Boston Red Sox catcher Danny Jansen will do the unthinkable Monday night and become the first player in MLB history to play for both teams in one game.
Red Sox catcher Danny Jansen looks on prior to the game between the Baltimore Orioles and the Boston Red Sox at Oriole Park at Camden Yards. / Reggie Hildred-USA TODAY Sports
Yes, you read that opening sentence correctly. How is this possible? Let's start at the beginning.
The Red Sox and Toronto Blue Jays were wrapping up a three-game series at Fenway Park on June 26 when play was suspended in the second inning due to rain. At the time, Jansen was playing for Toronto, the team that drafted him in 2013—starting behind the plate and batting seventh. He was actually in the batter's box when the game was officially suspended.
The game was scheduled to be made up Aug. 26, and will resume right where it left off June 26 as part of a split doubleheader between the Red Sox and Blue Jays.
However, Jansen won't be digging into the batter's box again for the Blue Jays. Toronto traded him to Boston in exchange for three prospects ahead of the trade deadline, giving him a chance to make some pretty wild history.

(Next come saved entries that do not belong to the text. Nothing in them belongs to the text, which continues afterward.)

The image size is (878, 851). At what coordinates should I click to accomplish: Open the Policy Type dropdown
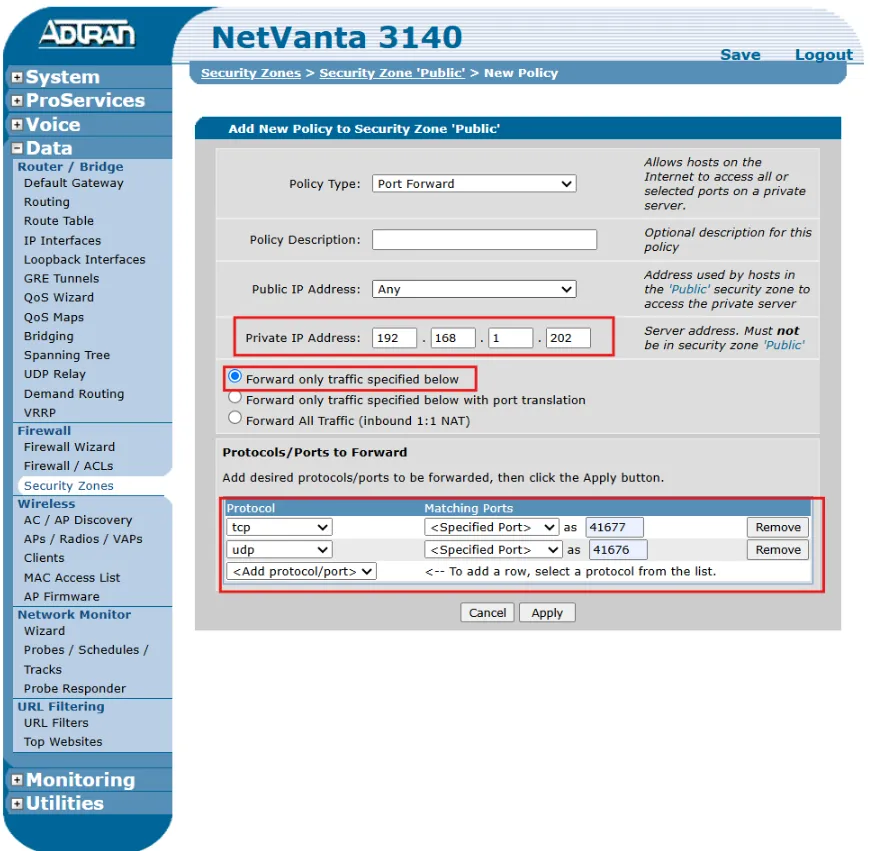coord(474,184)
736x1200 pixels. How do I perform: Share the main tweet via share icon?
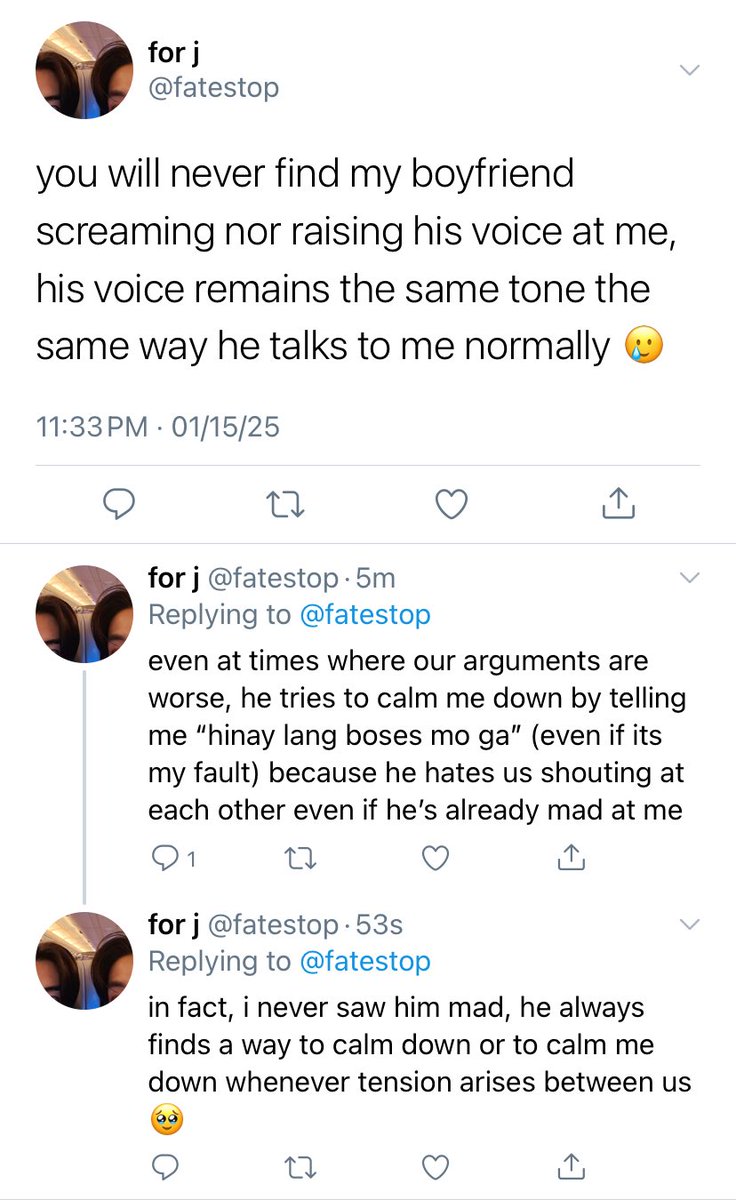tap(619, 505)
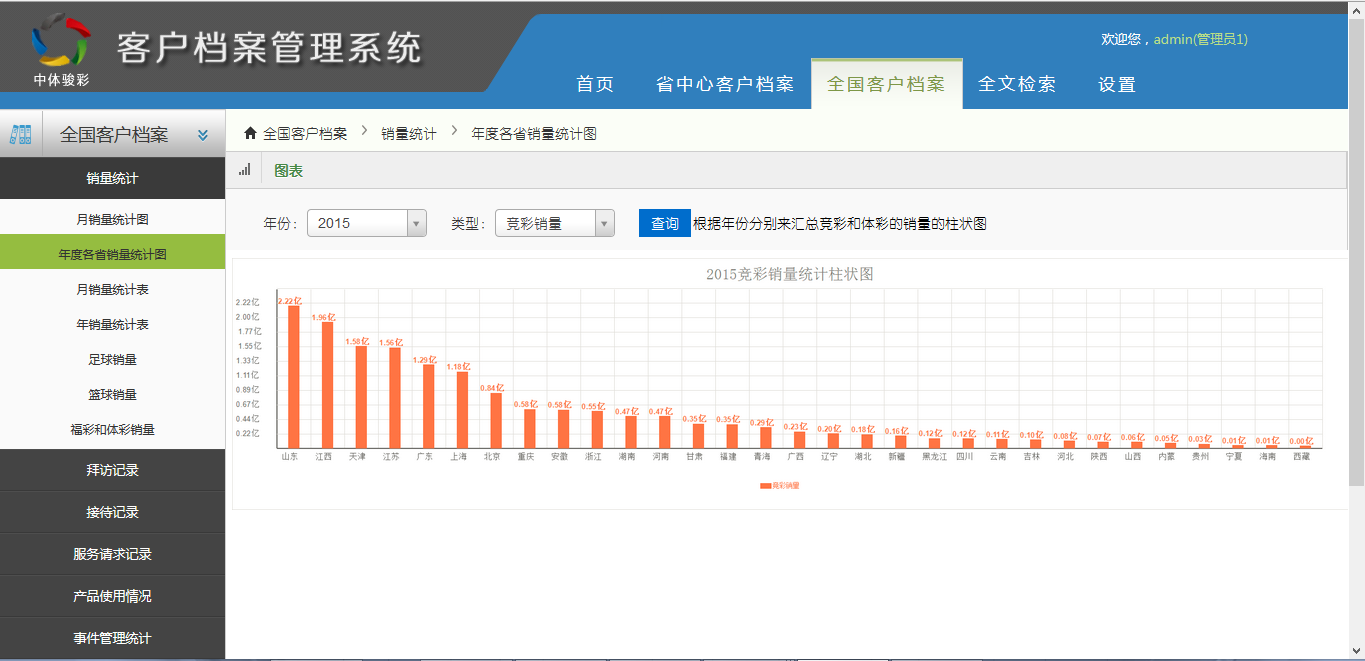The image size is (1365, 661).
Task: Go to the 全文检索 tab
Action: pyautogui.click(x=1017, y=85)
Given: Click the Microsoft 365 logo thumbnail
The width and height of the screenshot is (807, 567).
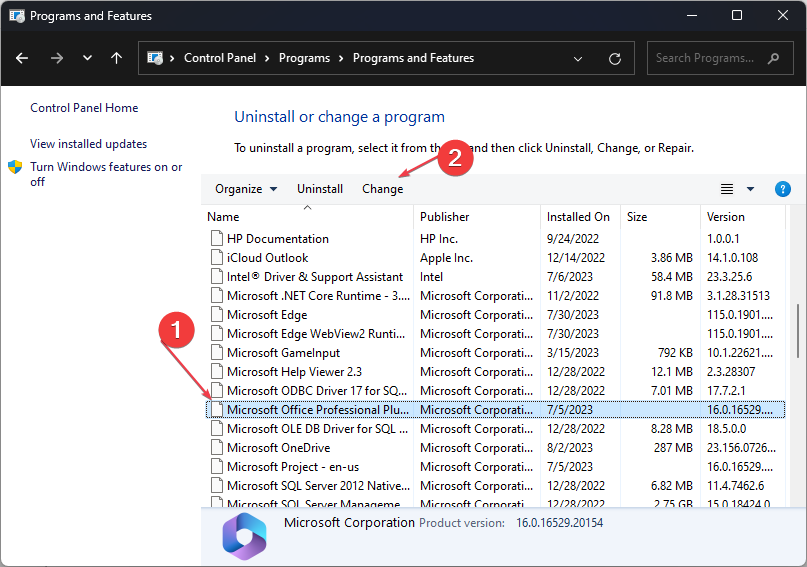Looking at the screenshot, I should click(245, 536).
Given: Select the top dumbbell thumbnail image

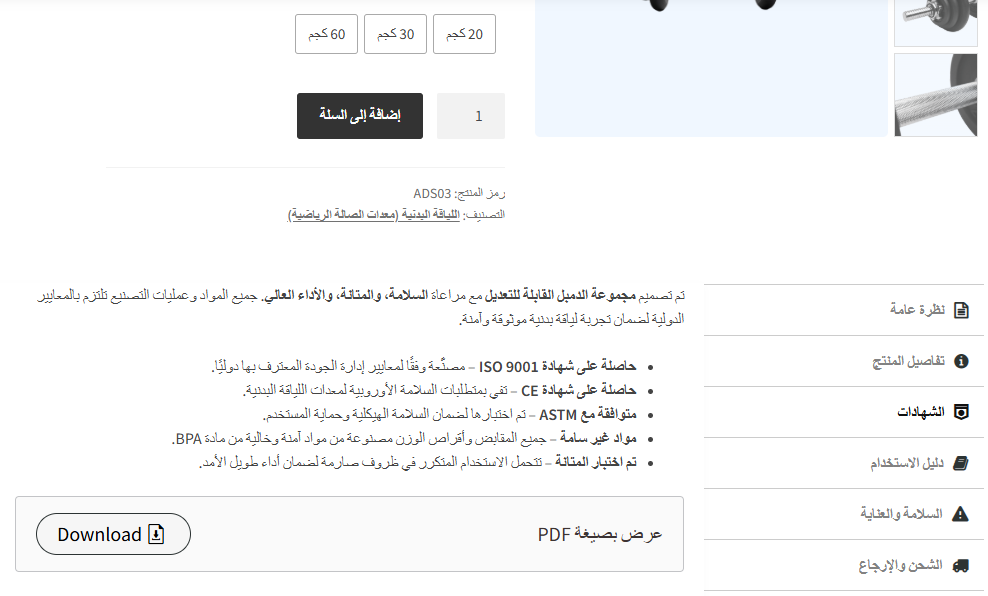Looking at the screenshot, I should 935,22.
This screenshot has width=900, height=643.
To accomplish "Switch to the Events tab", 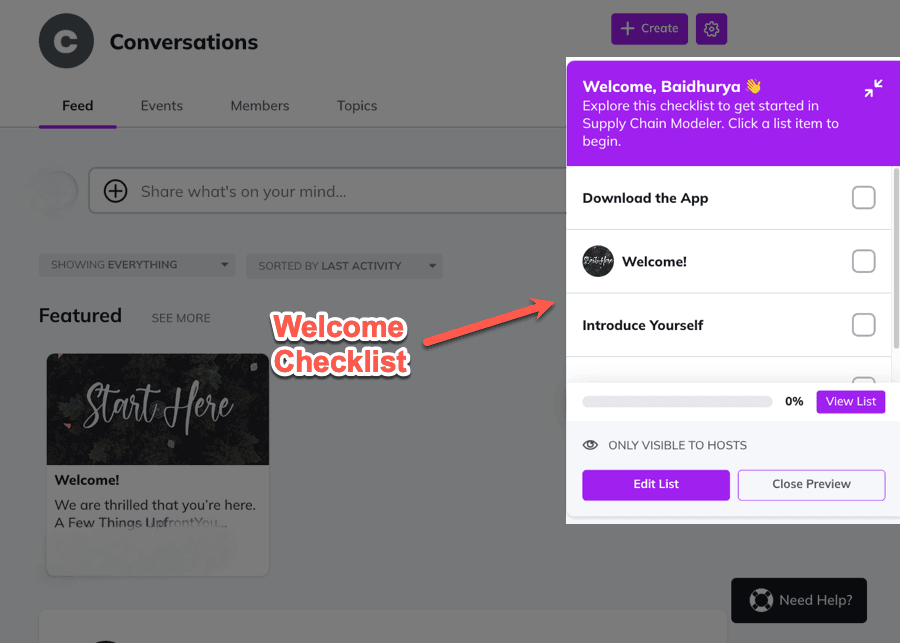I will click(x=161, y=106).
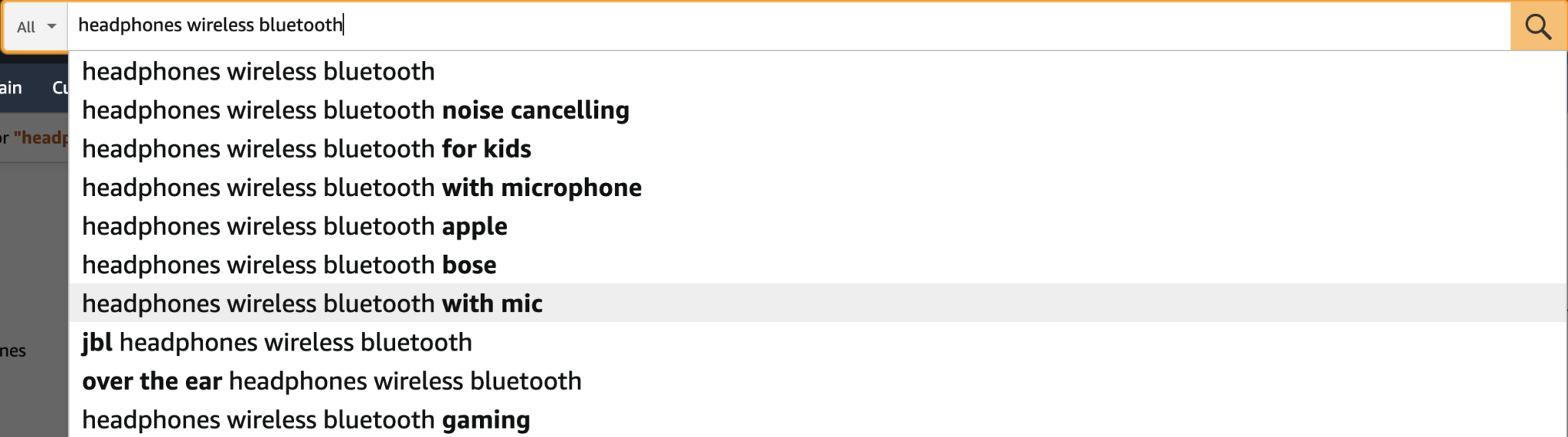1568x437 pixels.
Task: Select suggestion 'headphones wireless bluetooth'
Action: click(817, 71)
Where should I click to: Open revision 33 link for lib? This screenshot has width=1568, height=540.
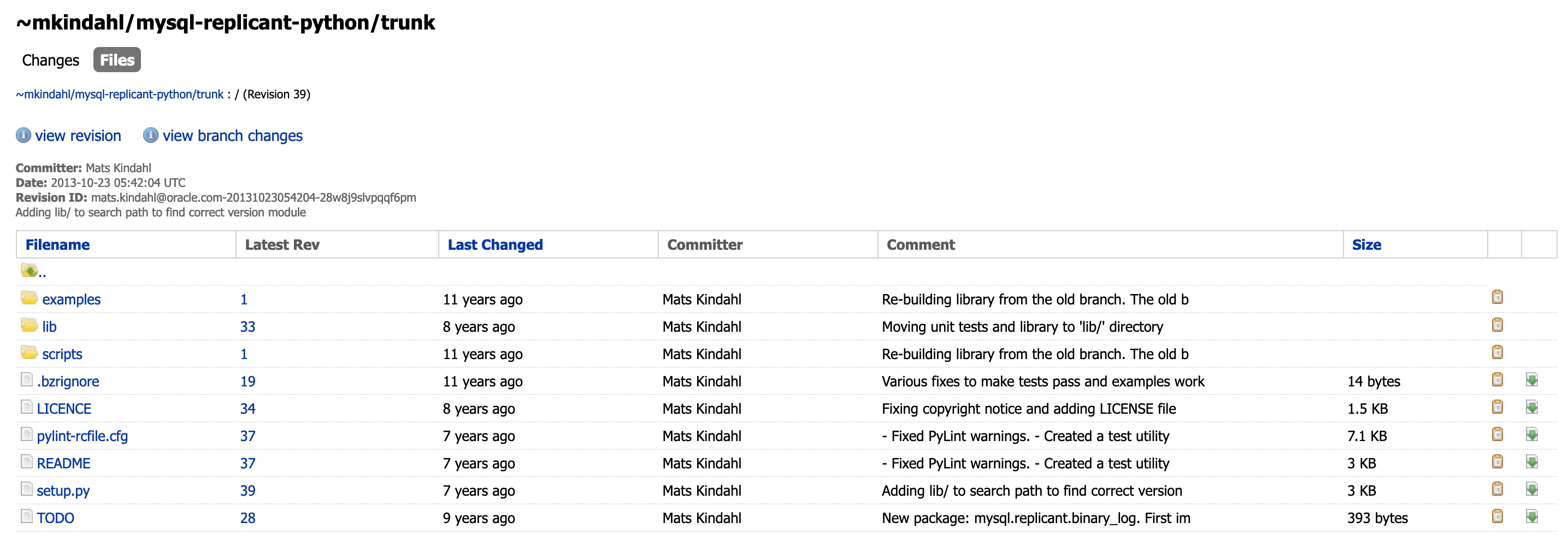(247, 327)

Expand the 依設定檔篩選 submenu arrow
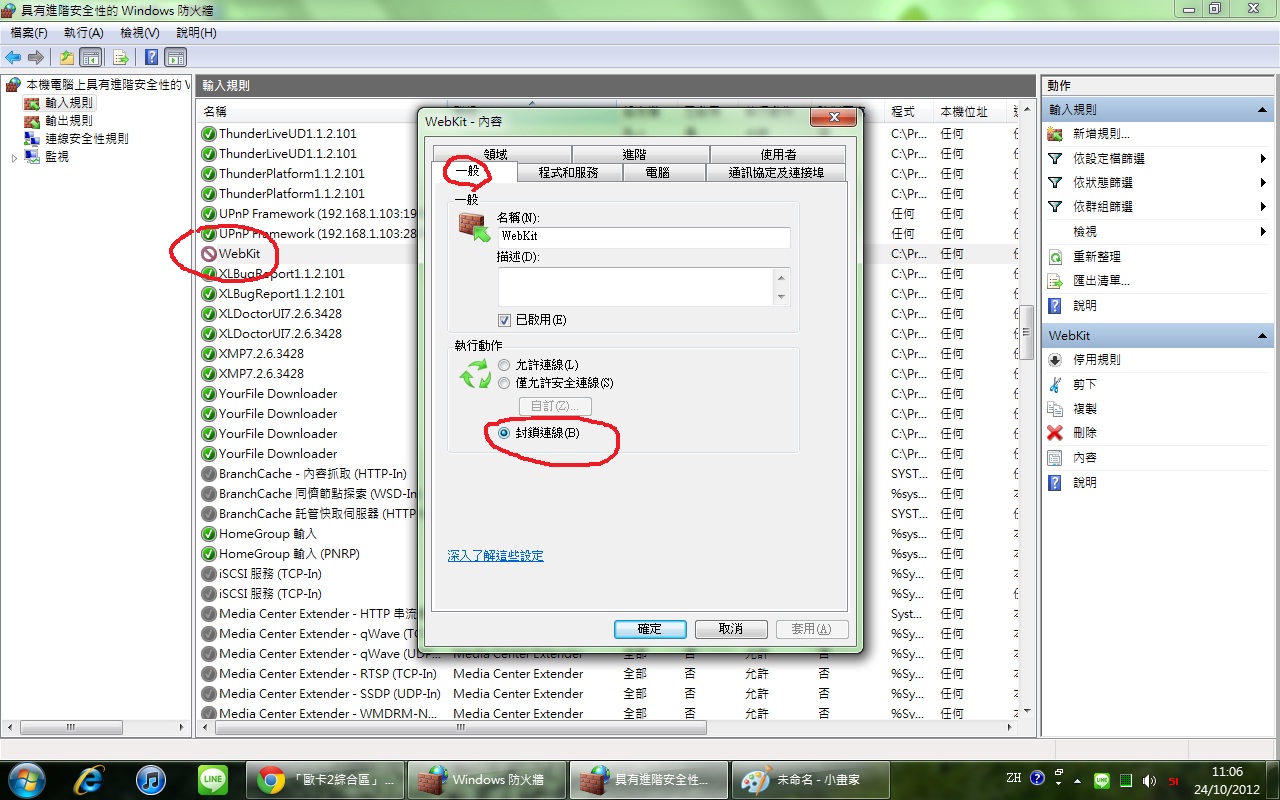(1263, 159)
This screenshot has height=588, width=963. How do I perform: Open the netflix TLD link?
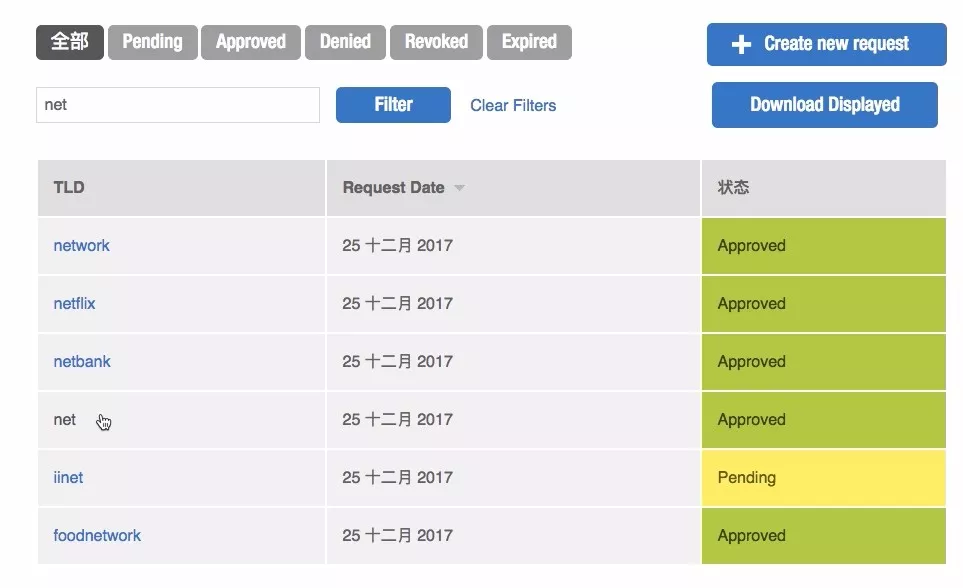point(74,304)
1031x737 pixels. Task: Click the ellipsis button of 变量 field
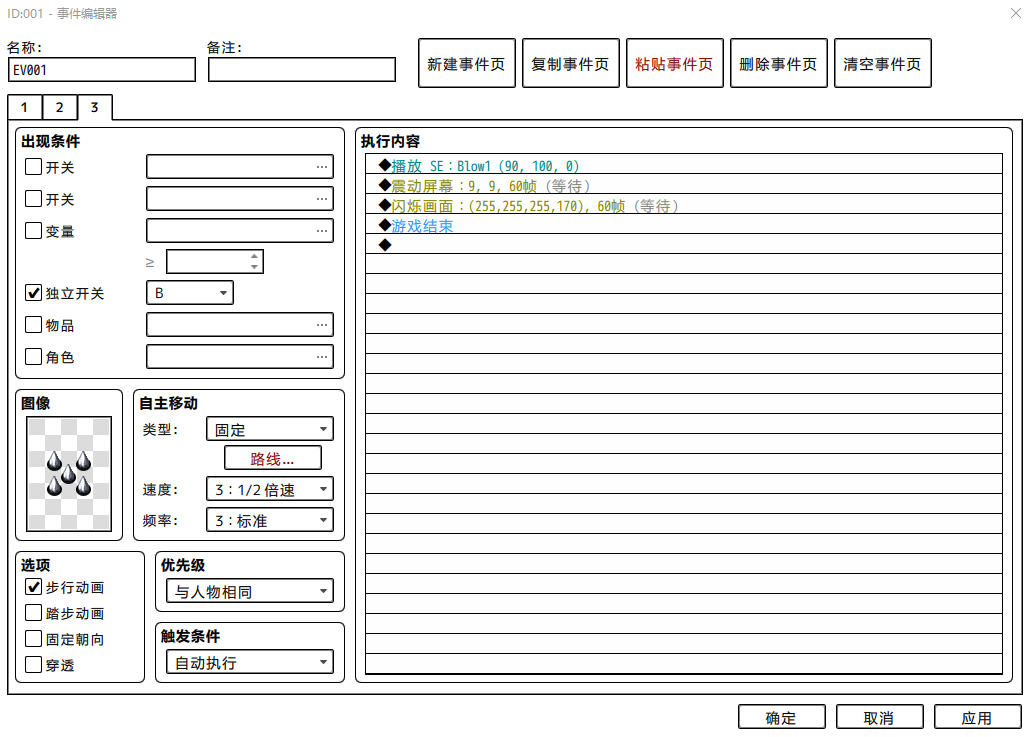[322, 231]
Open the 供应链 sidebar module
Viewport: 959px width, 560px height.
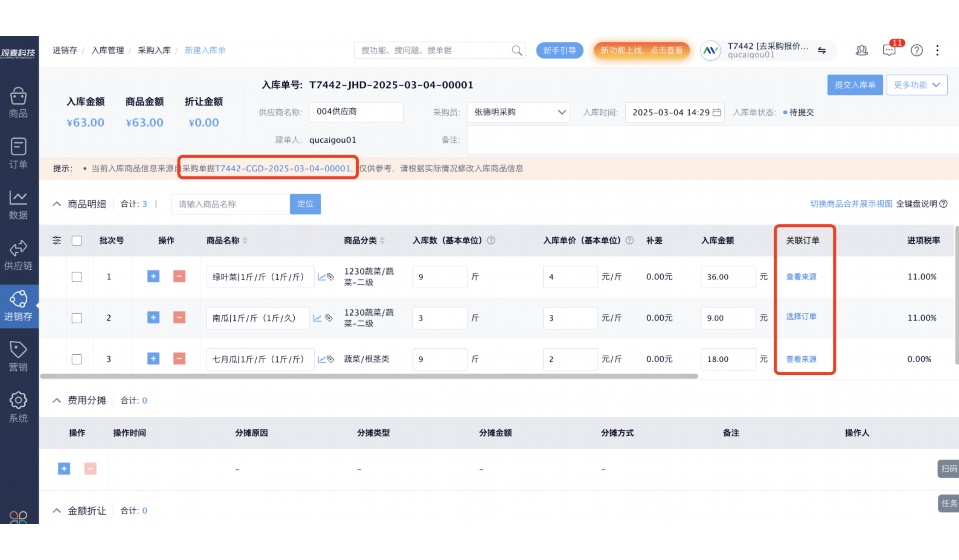coord(18,254)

Red Sox manager Alex Cora confirmed Friday that Jansen will be in Boston's lineup when the game is rescheduled, meaning he'll be behind the plate as the catcher while the Blue Jays assign a pinch-hitter to take his place in the batter's box.
Woah. Let that sink in a moment or two.
Jansen has been playing well since arriving in Boston, batting .257/.366/.429 with two homers in 13 games.